Evaluations are 'meta-observations' - ideas, labels or views which arise within the clinician's mind, which involve interpretation of observations and formulation into a new form. These data do not require a time model, and there is no valid concept of average, maximum or modal values of this concept when considering an individual data subject.
An EVALUATION is used when the information the data has the following characteristics:

  • The key data relates to information generated by the clinician
  • The key data is based on other information which has been directly observed or measured
  • The key data is usually based on some sort of clinical extrapolation or assessment
  • It is not sensible to have a time series of such data
  • It is not logical to have an interval measurement of such data
  • The concept of a 'modal value' makes little or no sense in relation to a single patient or data subject, particularly within a single composition

Examples of evaluations are:

  • Diagnosis
  • Assessment
  • Family history
  • Problem
  • Issue
  • Adverse reaction

As EVALUATIONs have no history model (see observation), all dates and times must be expressed within the archetype. Hence, a diagnosis archetype will have 'date of onset', 'date of resolution' etc as specific data points in the evaluation archetype.

3.  INSTRUCTION & ACTION

Instructions are statements about what should happen in the future - they record the initiation of a workflow process, such as a medication order. Actions are statements about what was actually done - they record clinical activities e.g. administration of the medication. 
Commonly, Instructions and Actions are designed so that Actions complement the Instruction and Actions can record the ensuing state of the Instruction, such as 'scheduled', 'completed', or 'cancelled'.  It is not always necessary to have an instruction preceding an Action, nor having an Action to follow an Instruction.

CLUSTER Class

CLUSTERS have been part of recent archetype design evolution, particularly because experience in modelling history and examination archetypes indicated the need for an additional level of flexibility to capture clinical data well.

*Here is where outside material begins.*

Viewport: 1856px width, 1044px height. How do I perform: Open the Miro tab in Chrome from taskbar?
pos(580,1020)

CLUSTERS are reusable archetypes for use in any ENTRY, and are particularly of value where recursiveness is important.  As an example, consider a Medical History OBSERVATION archetype which can contain a Symptom CLUSTER (eg to capture data about a presenting complaint of Headache).  This Symptom CLUSTER can, in turn, contain further symptom clusters to capture Headache-associated symptom details (eg vomiting or photophobia).

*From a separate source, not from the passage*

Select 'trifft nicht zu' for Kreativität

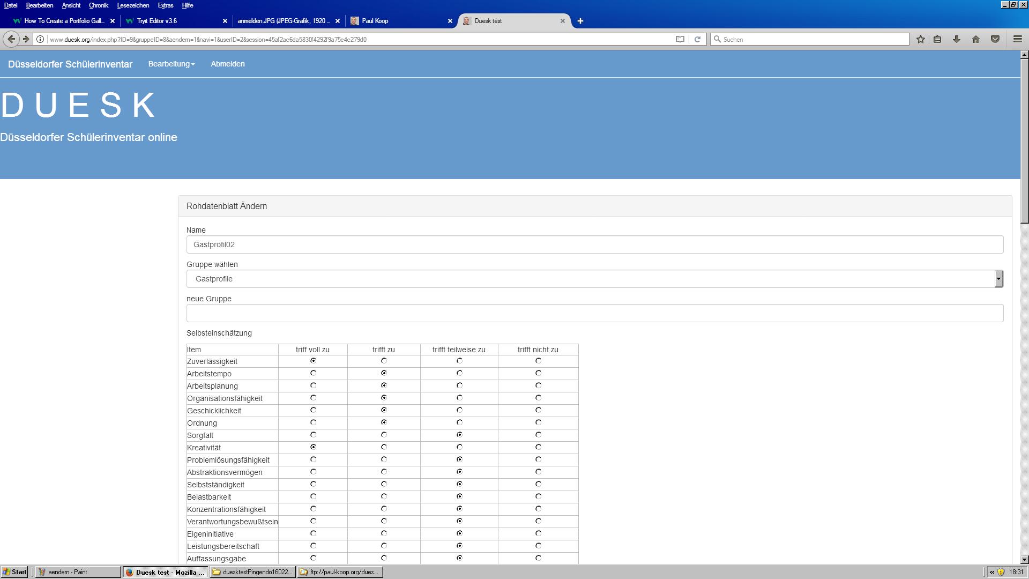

CLUSTERS have no inherent event/timing, protocol or state attributes - these come from the ENTRY archetype that contains the given cluster, where appropriate.

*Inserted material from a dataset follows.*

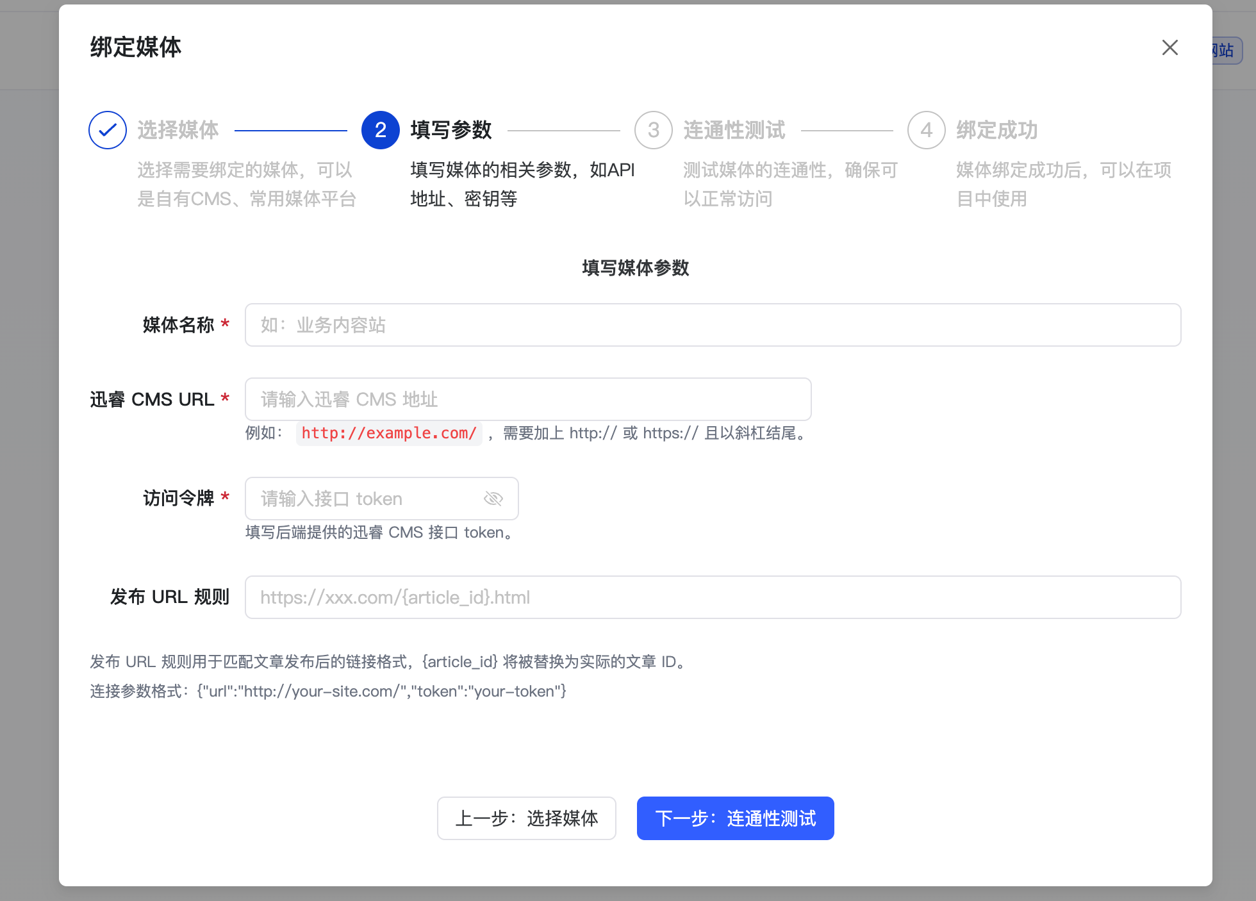1256x901 pixels.
Task: Focus the 媒体名称 input field
Action: tap(713, 325)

CLUSTERS tend to represent common and fundamental domain patterns that are required in many archetypes and clinical scenarios - for example size, symptom, inspection and relative location.  In recording clinical examination and history details, they are useful in capturing those ubiquitous 'first principles' of examination and history, and it could be said that they are best sourced from a first year clinical student's textbook eg a checklist for a thorough inspection would consist of size, shape, location, texture, edge, temperature, surface, surrounds, etc etc - a re-usable component for capturing inspection detail in many, if not most, clinical examination scenarios.

Specialisation

An existing archetype can be refined in order to meet special or specific clinical requirements e.g. the 'weight' archetype has been specialised to create a 'birth weight' archetype. The Specialised archetype inherits all the features of the pre-existing archetype plus can have new elements added, or can narrow down the pre-existing constraints to suit the specialised purpose.
The advantage of specialisation of an archetype is that data based on the specialised archetype may be returned in a query based on the parent archetype. Examples of this are:

  • diagnosis is a specialisation of problem, so all diagnoses will be returned when seeking all the problems from which a person is or has suffered
  • as the birth weight is a specialisation of weight, so all birth weights will be returned in a query seeking all recorded weights.  The converse is not true i.e. a search for all birth weights will not find all weights.